Multi-user authorization for simultaneous collaborative situation analysis workspaces using XACML

Multi-user applications where two or more users are interacting with the same system through a shared interface e.g., large presentation touchscreens in meeting rooms to do situation analysis in a civil security context are becoming more and more frequent. Whilst traditional single user authorization scenarios seem to be a solved problem and there are some existing solutions for collaborative multi-user applications with a separate devices per user, methods for multi-user authorization, where a single device is in simultaneous usage, come with a set of new questions. It must be considered that several users work simultaneously on the same physical device so there is no way to create a separate view for every user that fits their access rights. Especially in the context of civil security it is very likely that there are several users with different security levels and the data displayed is potential highly sensitive.

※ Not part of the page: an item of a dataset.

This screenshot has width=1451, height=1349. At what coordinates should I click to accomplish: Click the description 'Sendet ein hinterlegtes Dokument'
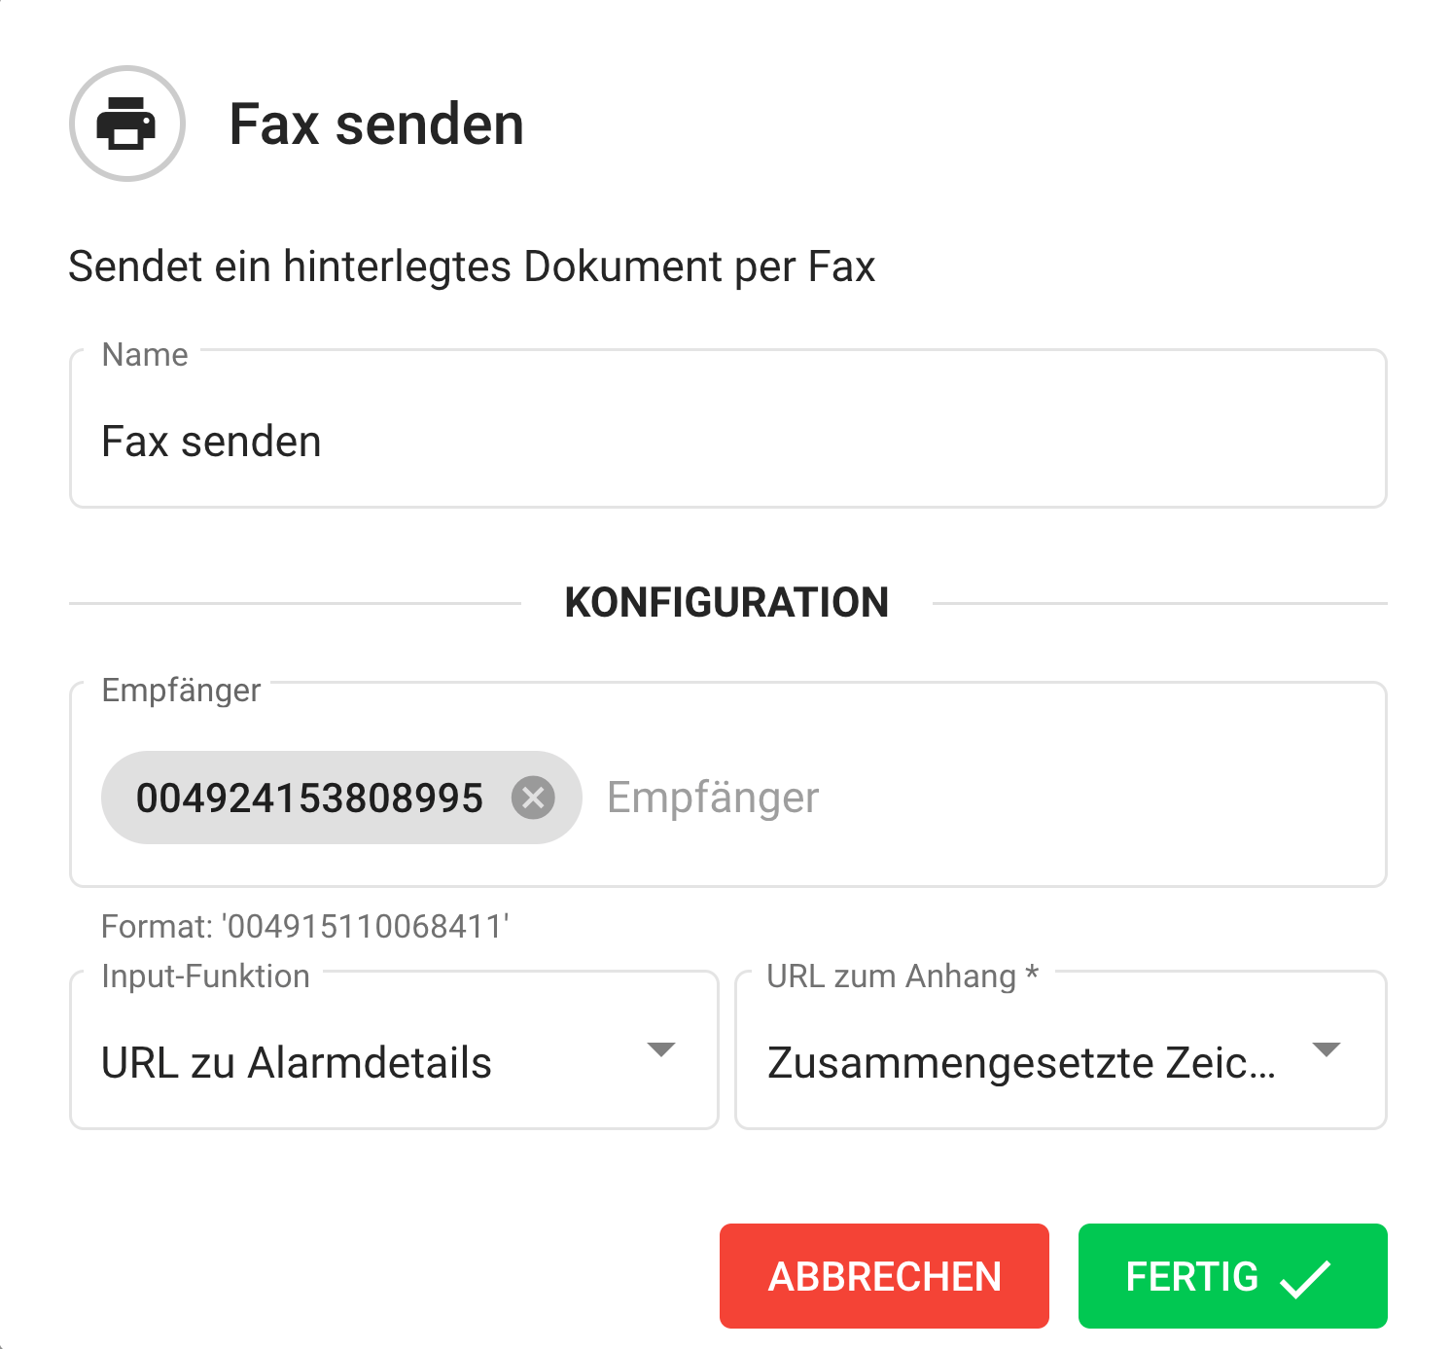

Therefore new strategies are needed to decide which content is shown when certain users with potentially completely different access rights work together. We will define those strategies by doing considerations how to realize authorization for a simultaneous collaborative multi-user workspace. This is done by extending the well-known Bell-LaPadula model for multi-user authorization by using different strategies regarding data confidentiality. The feasibility of our formal models is shown with an implementation in XACML, which is described in detail. With this it is already possible to integrate our model in real world applications, which we show with the Fraunhofer Digital Map Table.